Collected data entries

□ □ □

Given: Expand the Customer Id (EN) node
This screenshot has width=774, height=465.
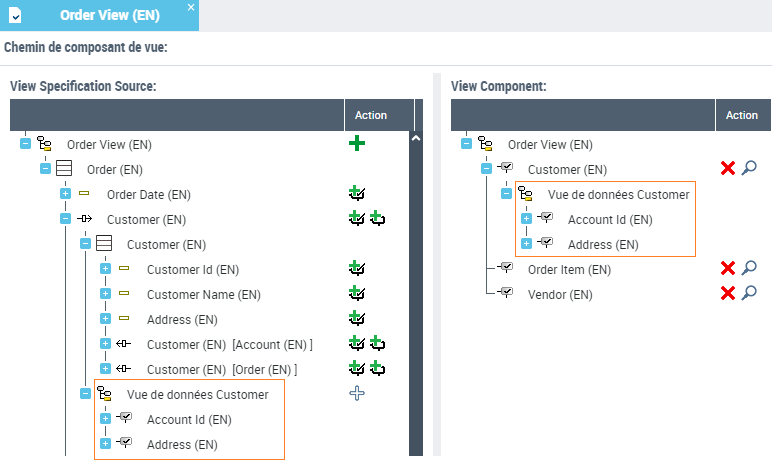Looking at the screenshot, I should tap(105, 269).
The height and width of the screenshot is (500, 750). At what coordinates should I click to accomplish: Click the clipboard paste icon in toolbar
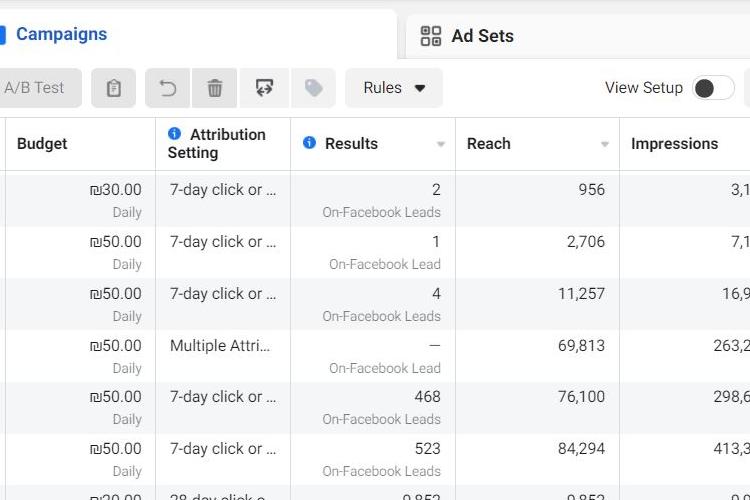114,88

□ □ □

[WHAT IS REQUIRED] Set down every entry above exactly as written, but skip the pictures.

[SOLUTION]
Given: Expand the Customer Id (EN) node
This screenshot has width=774, height=465.
Looking at the screenshot, I should tap(105, 269).
The height and width of the screenshot is (500, 750). At what coordinates should I click to accomplish: Click the clipboard paste icon in toolbar
114,88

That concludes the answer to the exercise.